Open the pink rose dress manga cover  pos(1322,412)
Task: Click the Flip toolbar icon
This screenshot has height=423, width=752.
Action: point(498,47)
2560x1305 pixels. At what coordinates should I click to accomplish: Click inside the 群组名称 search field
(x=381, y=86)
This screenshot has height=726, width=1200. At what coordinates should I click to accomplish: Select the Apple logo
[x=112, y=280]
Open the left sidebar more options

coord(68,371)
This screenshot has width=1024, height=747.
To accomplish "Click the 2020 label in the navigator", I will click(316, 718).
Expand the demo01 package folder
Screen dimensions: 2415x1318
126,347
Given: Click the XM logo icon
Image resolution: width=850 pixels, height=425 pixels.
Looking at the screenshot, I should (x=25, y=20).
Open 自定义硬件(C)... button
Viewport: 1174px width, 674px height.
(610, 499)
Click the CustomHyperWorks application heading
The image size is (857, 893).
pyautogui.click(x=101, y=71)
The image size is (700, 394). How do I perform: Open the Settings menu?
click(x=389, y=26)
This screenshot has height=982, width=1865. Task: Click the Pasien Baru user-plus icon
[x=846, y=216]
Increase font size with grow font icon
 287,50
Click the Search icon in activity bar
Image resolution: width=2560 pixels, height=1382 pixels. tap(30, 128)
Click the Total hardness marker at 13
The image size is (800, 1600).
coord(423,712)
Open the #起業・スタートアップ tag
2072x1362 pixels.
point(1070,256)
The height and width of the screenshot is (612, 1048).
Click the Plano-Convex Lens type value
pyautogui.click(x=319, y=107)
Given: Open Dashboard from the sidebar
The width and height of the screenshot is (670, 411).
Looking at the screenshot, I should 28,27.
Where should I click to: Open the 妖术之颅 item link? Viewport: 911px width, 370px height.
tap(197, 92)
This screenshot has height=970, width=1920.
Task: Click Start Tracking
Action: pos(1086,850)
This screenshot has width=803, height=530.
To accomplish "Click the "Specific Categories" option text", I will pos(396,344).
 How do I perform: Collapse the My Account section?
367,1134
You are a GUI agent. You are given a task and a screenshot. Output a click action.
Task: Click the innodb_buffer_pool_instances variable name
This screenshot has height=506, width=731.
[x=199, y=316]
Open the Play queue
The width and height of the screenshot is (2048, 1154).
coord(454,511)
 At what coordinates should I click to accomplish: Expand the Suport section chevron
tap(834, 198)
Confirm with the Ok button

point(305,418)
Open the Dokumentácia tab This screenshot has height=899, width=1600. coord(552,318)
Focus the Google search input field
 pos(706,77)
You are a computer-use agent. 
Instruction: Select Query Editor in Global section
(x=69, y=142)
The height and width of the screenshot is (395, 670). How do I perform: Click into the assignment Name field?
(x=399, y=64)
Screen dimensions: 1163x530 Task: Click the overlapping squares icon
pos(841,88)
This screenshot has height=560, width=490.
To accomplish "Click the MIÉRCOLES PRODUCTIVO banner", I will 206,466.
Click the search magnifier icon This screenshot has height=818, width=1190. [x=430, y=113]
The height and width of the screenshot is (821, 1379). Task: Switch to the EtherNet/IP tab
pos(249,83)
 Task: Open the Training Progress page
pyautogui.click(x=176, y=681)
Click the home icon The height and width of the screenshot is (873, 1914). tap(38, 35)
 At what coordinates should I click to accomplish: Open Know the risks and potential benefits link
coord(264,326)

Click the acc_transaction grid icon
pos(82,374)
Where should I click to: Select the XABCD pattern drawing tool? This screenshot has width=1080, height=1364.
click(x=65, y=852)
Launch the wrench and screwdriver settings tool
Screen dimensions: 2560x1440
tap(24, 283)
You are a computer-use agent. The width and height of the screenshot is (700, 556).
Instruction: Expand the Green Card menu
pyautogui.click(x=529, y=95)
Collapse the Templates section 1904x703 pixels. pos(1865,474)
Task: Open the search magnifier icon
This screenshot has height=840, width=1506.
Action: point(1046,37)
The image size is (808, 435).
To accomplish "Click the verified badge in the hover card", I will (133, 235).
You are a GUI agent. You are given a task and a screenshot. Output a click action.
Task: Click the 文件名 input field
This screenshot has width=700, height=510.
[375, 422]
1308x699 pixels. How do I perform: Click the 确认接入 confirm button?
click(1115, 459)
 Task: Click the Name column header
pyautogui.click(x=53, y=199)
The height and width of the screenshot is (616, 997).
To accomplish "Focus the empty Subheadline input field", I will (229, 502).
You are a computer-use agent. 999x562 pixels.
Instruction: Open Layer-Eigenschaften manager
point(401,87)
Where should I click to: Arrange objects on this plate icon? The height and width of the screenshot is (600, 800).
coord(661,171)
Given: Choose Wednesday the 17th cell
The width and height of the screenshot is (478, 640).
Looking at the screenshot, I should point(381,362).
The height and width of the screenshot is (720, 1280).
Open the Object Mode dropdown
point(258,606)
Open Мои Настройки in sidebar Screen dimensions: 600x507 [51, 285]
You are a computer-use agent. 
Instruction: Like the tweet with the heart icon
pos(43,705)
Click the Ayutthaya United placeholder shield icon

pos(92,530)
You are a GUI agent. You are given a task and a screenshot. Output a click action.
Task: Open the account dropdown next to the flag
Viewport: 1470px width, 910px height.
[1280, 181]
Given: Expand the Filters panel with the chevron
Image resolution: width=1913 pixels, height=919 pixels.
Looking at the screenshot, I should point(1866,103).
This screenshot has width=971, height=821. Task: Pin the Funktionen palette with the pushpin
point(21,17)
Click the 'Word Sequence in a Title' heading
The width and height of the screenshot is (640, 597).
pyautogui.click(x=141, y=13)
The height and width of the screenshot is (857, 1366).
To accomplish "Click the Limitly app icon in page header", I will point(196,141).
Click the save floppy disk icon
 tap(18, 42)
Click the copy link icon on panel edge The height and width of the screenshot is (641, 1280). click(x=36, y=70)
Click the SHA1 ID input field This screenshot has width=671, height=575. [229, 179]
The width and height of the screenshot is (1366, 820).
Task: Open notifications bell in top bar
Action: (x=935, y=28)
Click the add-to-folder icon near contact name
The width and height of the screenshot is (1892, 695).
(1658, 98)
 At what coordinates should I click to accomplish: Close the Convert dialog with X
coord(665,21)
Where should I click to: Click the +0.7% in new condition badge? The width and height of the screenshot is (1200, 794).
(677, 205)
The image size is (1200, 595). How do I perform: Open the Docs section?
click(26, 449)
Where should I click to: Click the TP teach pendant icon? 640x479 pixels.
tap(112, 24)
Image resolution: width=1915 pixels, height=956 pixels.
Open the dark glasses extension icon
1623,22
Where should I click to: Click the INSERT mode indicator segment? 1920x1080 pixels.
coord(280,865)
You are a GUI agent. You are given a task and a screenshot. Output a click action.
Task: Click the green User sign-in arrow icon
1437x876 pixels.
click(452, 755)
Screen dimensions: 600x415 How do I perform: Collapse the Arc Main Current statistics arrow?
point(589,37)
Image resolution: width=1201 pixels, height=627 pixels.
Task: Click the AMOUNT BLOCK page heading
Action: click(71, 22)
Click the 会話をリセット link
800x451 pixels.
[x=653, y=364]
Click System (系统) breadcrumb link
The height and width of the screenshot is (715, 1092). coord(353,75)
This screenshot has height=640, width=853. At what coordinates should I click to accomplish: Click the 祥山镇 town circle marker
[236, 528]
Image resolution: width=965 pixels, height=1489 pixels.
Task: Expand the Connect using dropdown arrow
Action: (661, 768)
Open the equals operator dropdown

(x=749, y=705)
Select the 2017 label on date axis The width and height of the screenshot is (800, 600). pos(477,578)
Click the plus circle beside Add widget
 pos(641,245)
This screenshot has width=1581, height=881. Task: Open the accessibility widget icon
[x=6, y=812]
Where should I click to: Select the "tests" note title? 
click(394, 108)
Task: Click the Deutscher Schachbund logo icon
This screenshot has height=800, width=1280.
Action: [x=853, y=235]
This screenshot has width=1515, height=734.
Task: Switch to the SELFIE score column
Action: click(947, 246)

### GOAL
Rewrite the records from the start through the line containing "(x=381, y=86)", inclusive, replacing "Flip" with "Rotate" and leaving everything else unchanged. Give only those lines.

### RESULT OF THE EXERCISE
Open the pink rose dress manga cover  pos(1322,412)
Task: Click the Rotate toolbar icon
This screenshot has height=423, width=752.
Action: point(498,47)
2560x1305 pixels. At what coordinates should I click to accomplish: Click inside the 群组名称 search field
(x=381, y=86)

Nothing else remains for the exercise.